+++ Records to use
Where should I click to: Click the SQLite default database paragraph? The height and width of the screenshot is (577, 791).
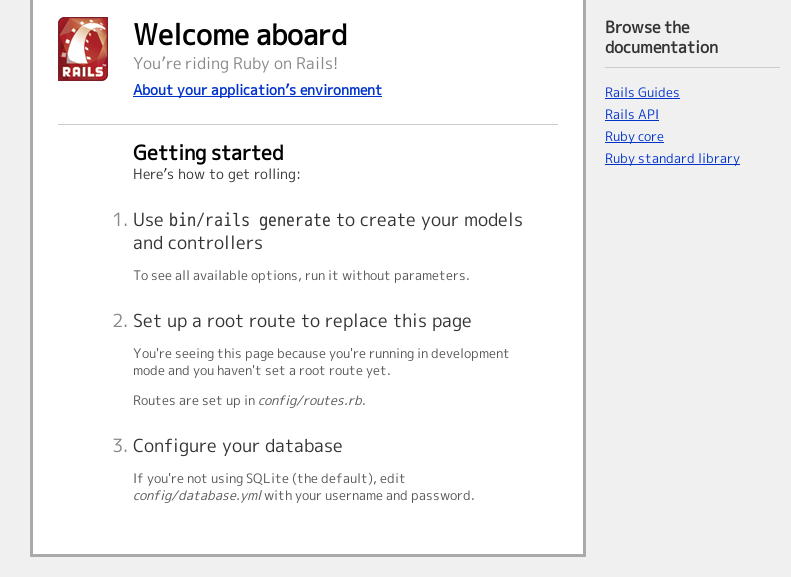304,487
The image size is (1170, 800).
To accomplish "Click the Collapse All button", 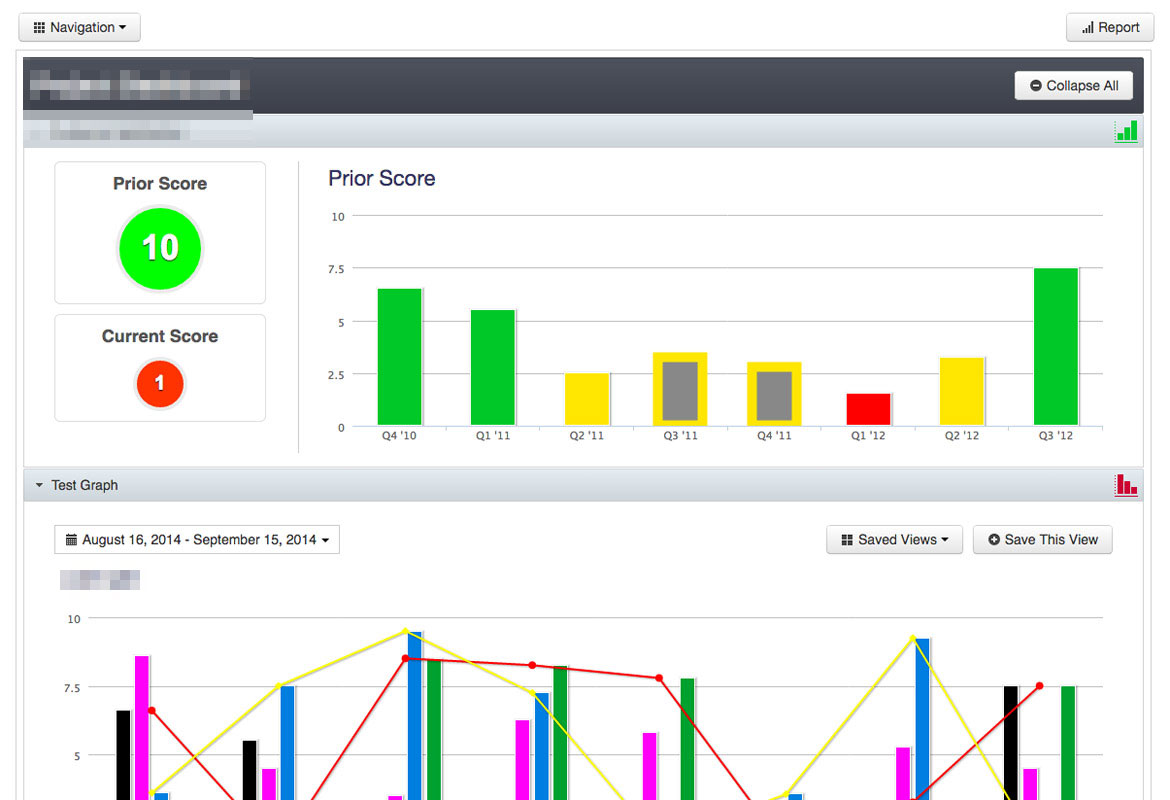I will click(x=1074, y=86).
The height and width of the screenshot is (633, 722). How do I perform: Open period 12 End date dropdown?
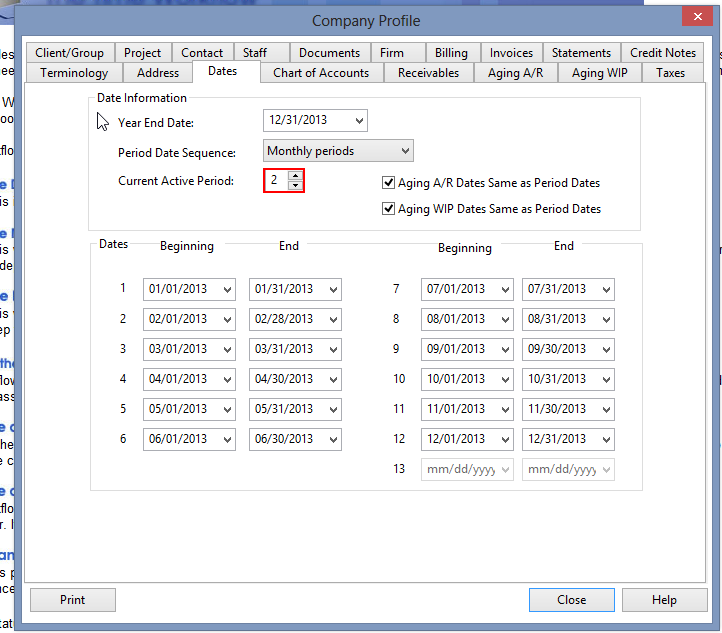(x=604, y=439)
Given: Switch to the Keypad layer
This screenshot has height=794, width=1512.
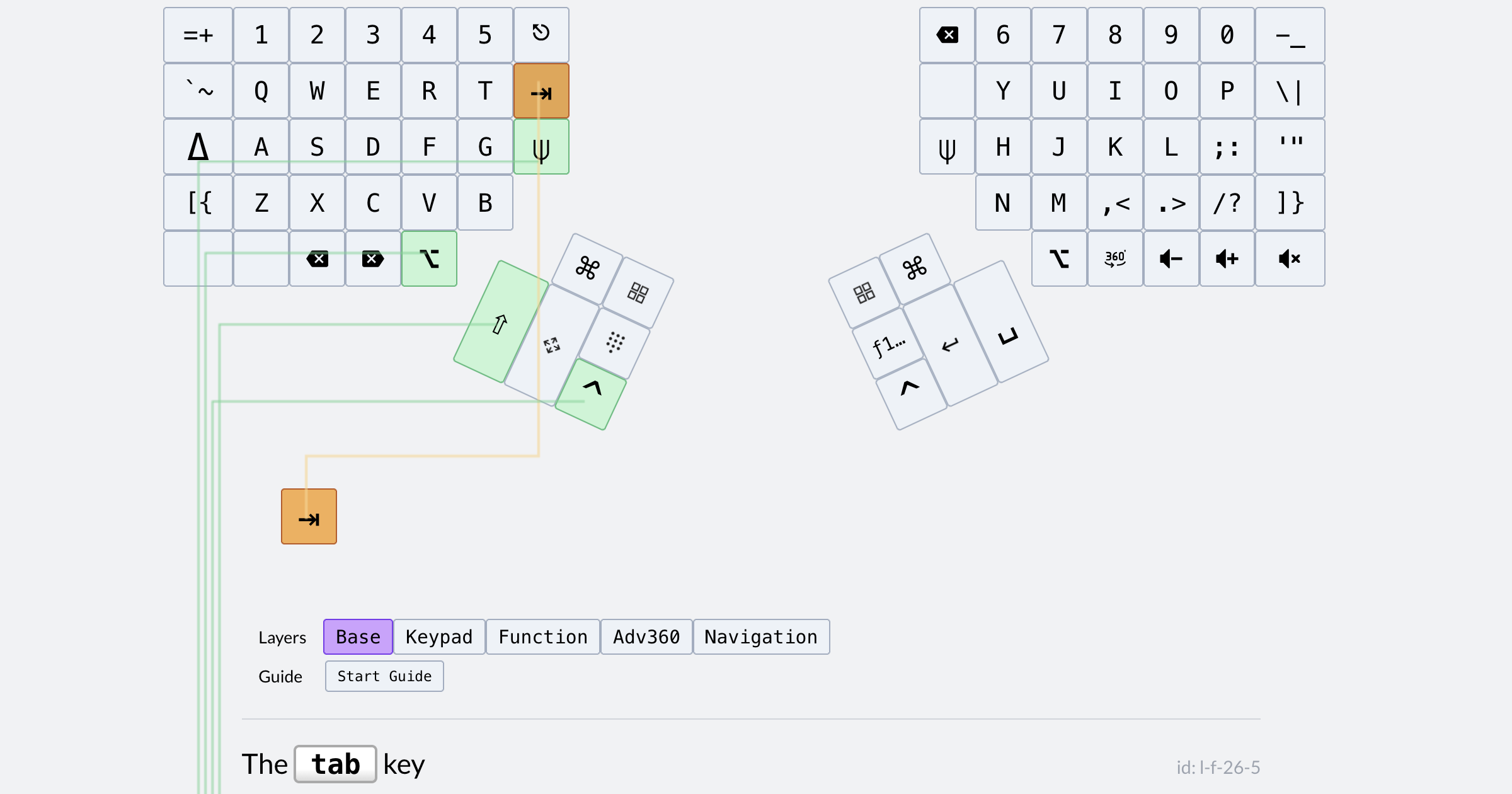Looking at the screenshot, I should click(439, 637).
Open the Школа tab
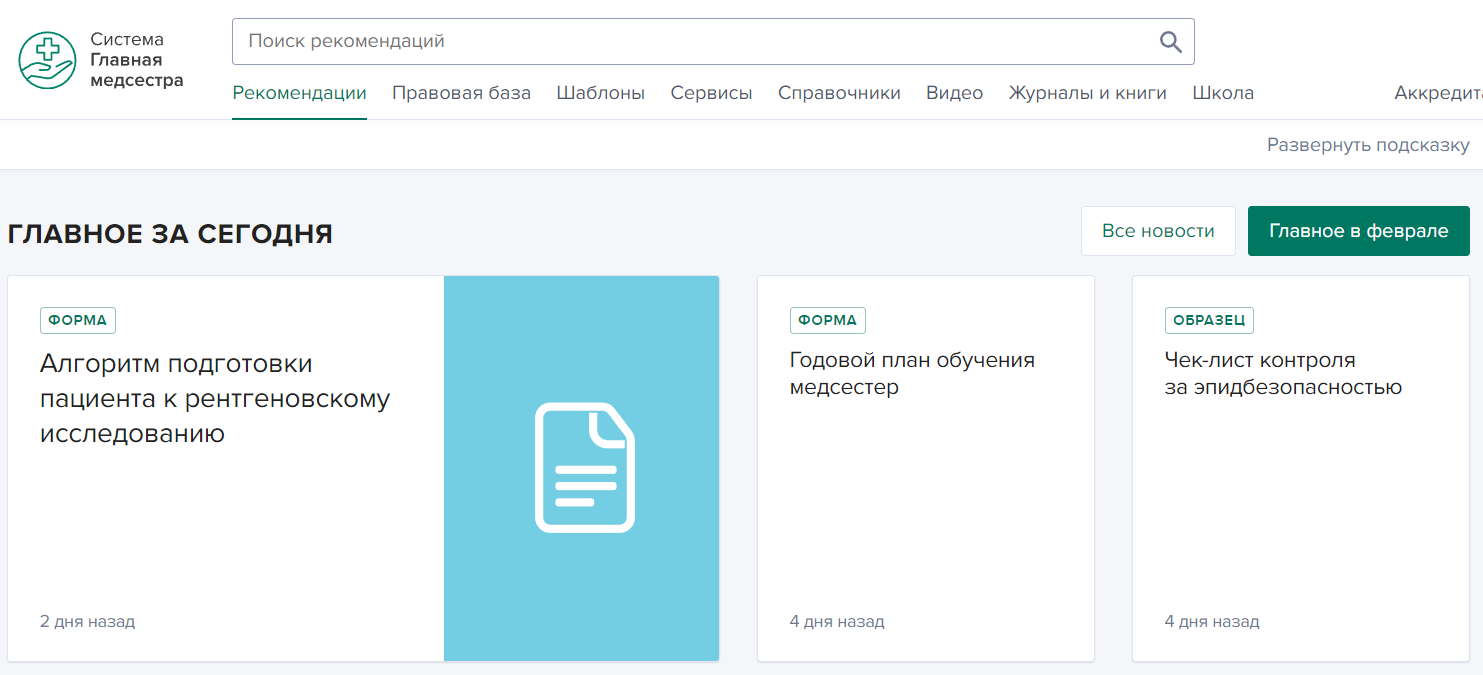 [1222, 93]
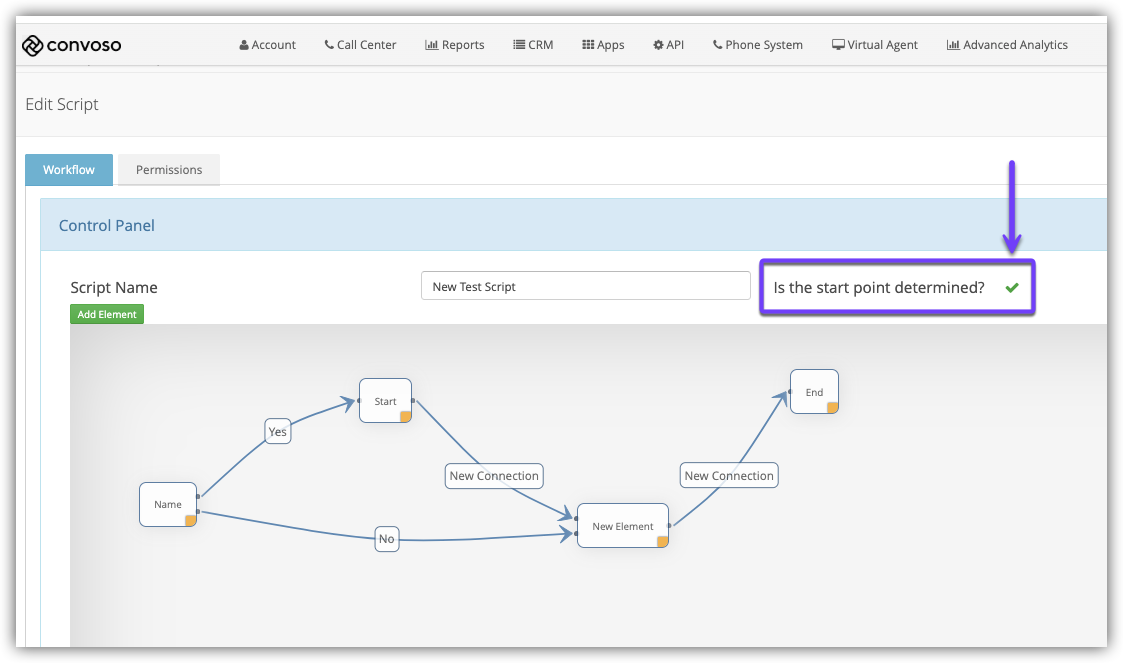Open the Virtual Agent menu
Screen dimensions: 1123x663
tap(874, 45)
++++++
• _Work required_
Nothing but the lines from the one containing "This screenshot has height=794, width=1512." through the end of the entries should be written out, exactly and without pictures.

• _Output below_
This screenshot has height=794, width=1512.
Looking at the screenshot, I should click(439, 637).
Open the Школа tab
 [1222, 93]
Open the Virtual Agent menu
Screen dimensions: 1123x663
tap(874, 45)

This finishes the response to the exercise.